ACTIVITY -
Beginning with the line containing "Image resolution: width=644" and going on through the line containing "Given: Click the Experiments flask icon", the lines below are to be returned exactly, pictures excluded and nothing added.

[Screenshot grounding data]
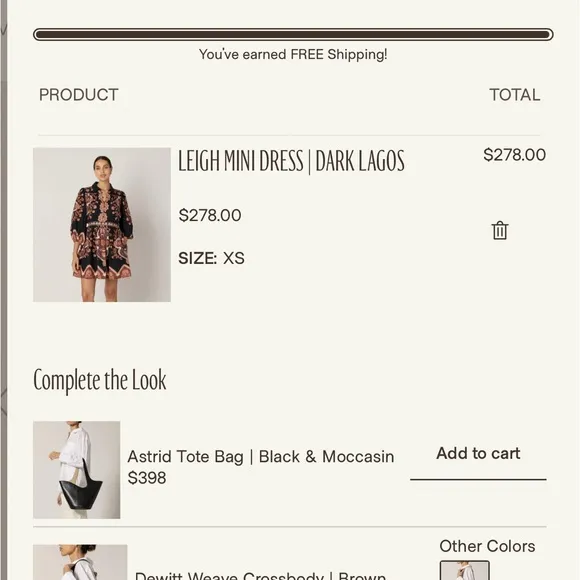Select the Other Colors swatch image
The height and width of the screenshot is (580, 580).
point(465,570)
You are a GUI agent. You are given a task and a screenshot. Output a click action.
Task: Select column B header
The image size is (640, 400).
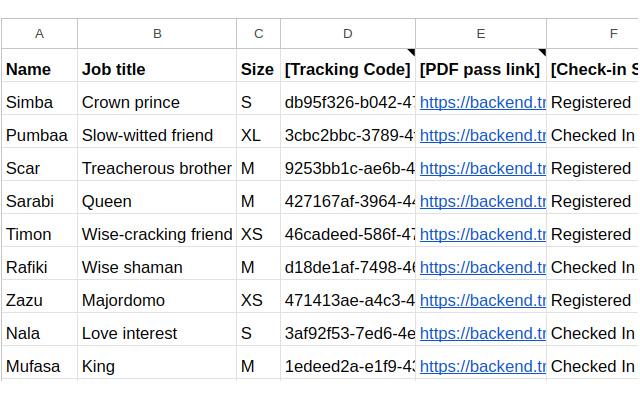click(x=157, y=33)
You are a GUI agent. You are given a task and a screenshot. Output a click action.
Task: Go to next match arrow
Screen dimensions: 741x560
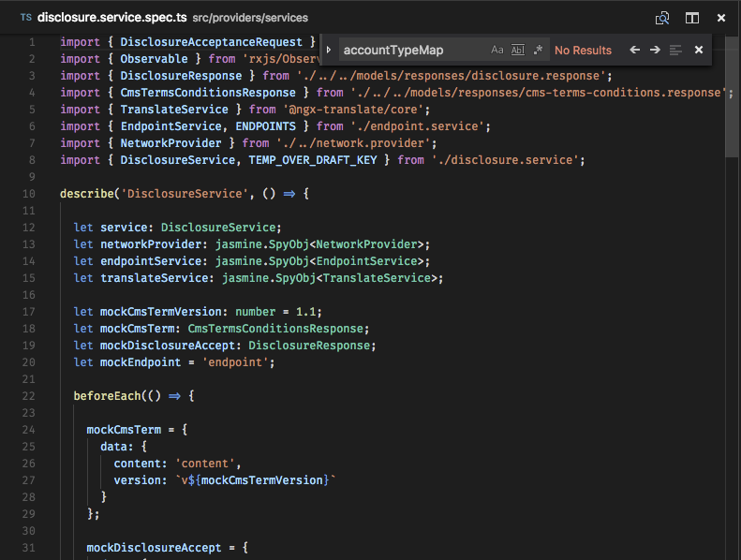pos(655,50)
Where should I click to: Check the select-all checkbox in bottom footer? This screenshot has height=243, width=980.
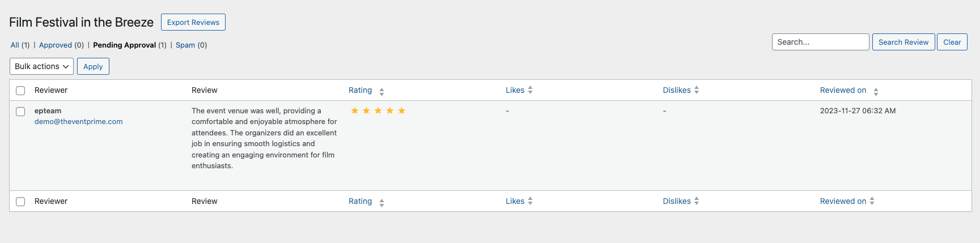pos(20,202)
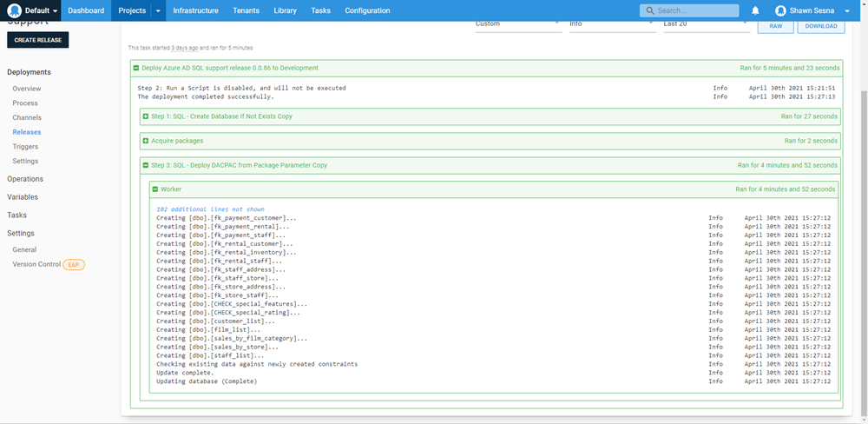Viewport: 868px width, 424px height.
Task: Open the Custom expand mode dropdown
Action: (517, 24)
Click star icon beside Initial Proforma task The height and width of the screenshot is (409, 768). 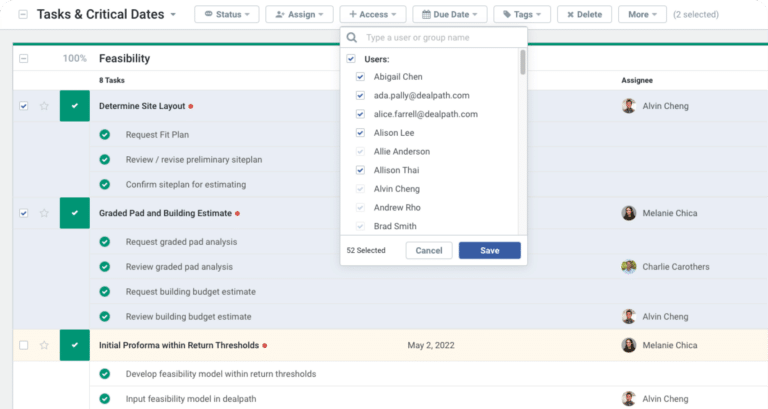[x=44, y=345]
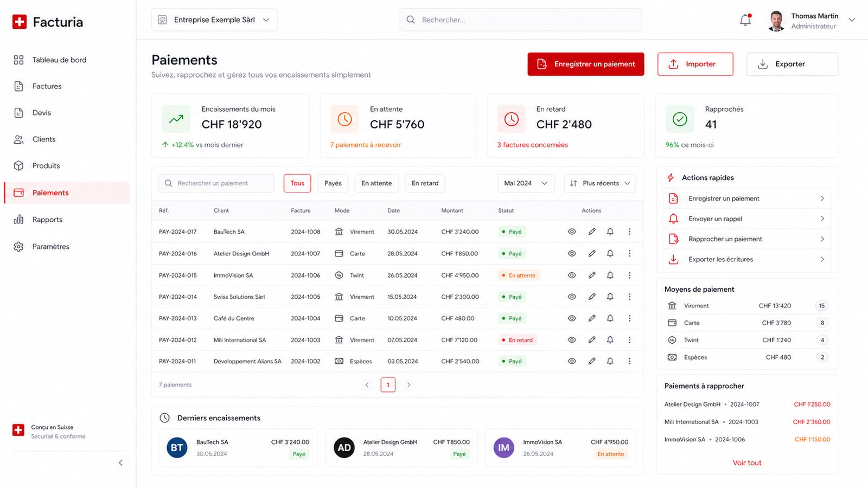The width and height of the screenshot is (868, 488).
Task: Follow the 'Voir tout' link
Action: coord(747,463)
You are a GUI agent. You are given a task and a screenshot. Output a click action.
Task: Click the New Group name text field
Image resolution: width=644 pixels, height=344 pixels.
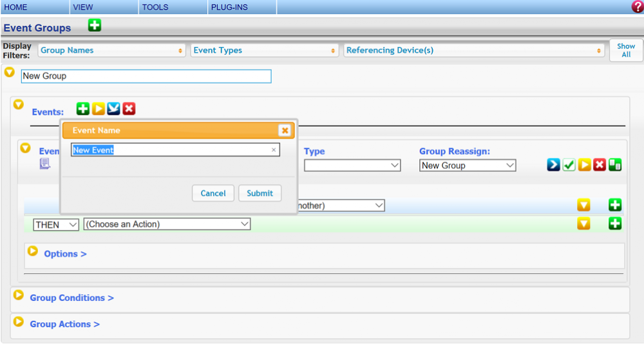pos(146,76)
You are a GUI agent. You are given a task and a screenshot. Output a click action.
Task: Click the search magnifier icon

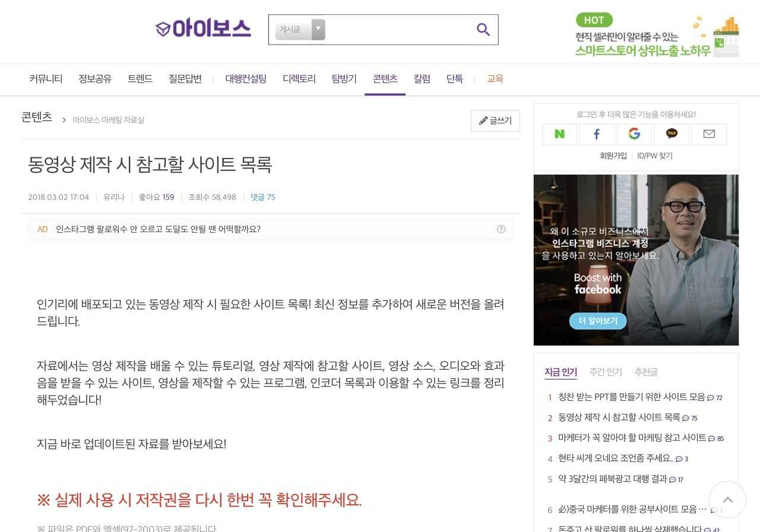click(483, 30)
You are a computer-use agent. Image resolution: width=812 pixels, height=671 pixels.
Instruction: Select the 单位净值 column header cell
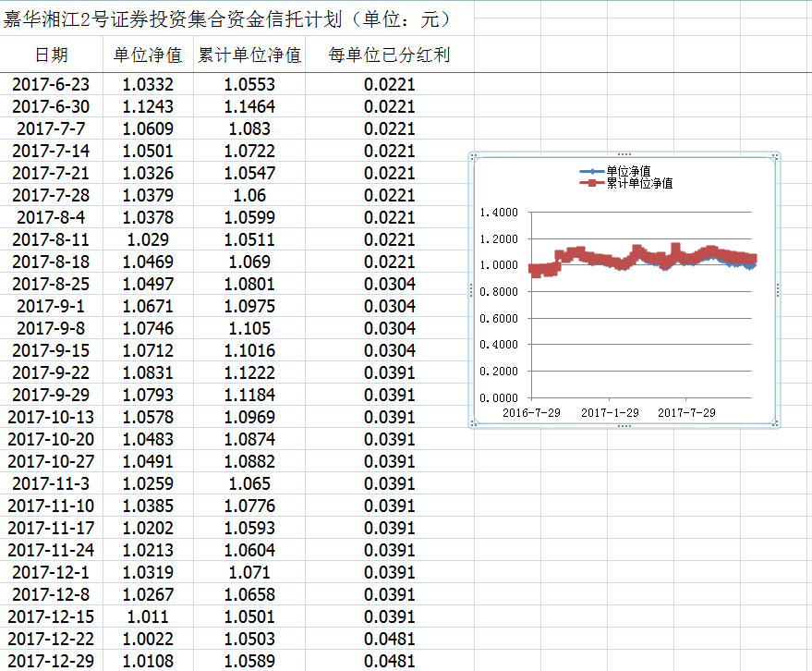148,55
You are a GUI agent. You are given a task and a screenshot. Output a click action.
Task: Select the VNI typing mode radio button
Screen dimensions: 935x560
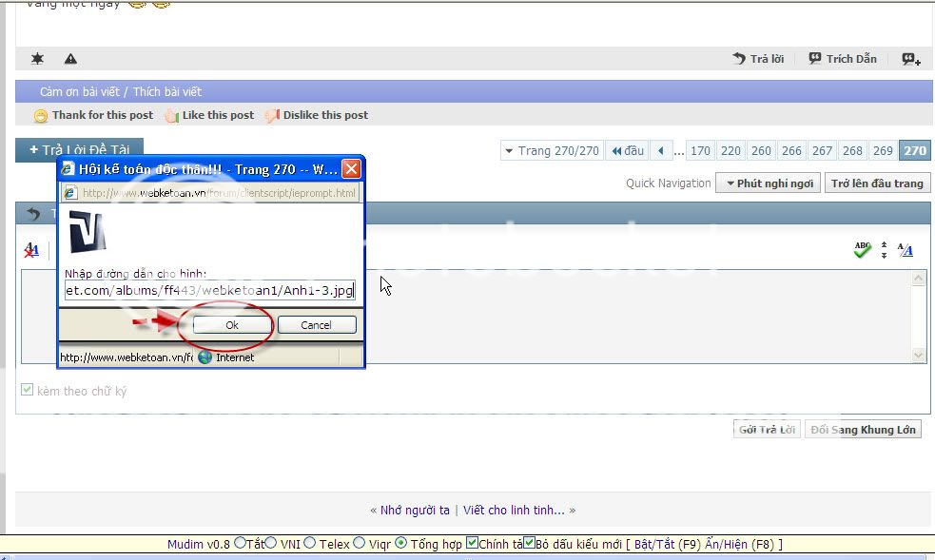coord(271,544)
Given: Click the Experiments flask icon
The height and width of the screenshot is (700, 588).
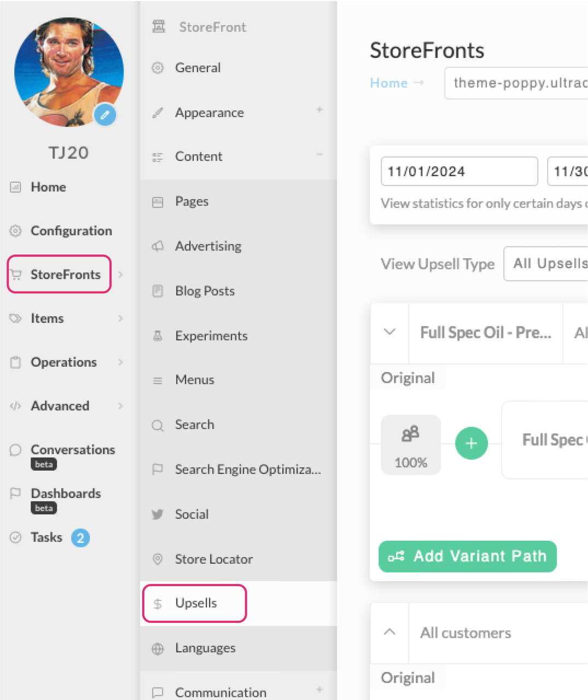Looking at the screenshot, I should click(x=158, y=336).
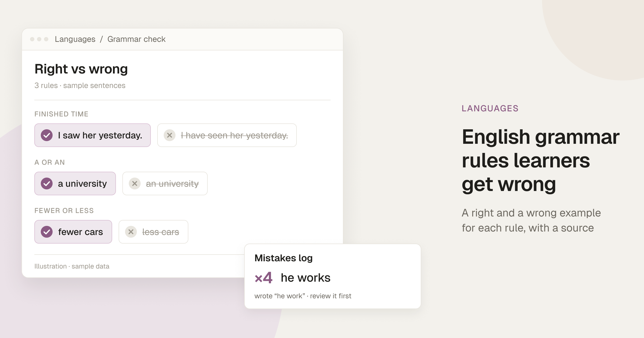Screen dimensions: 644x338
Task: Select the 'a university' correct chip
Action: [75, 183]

WRITTEN ANSWER -
Image resolution: width=644 pixels, height=344 pixels.
pos(146,76)
You are a GUI agent. You are given a task and a screenshot. Output a click action.
Task: Click the search magnifier icon

click(483, 30)
You are a computer-use agent. Image resolution: width=812 pixels, height=671 pixels.
Instruction: Select the 单位净值 column header cell
148,55
You are a GUI agent. You are given a task and a screenshot. Output a click action.
Task: Select the VNI typing mode radio button
Screen dimensions: 935x560
coord(271,544)
Given: Click the Experiments flask icon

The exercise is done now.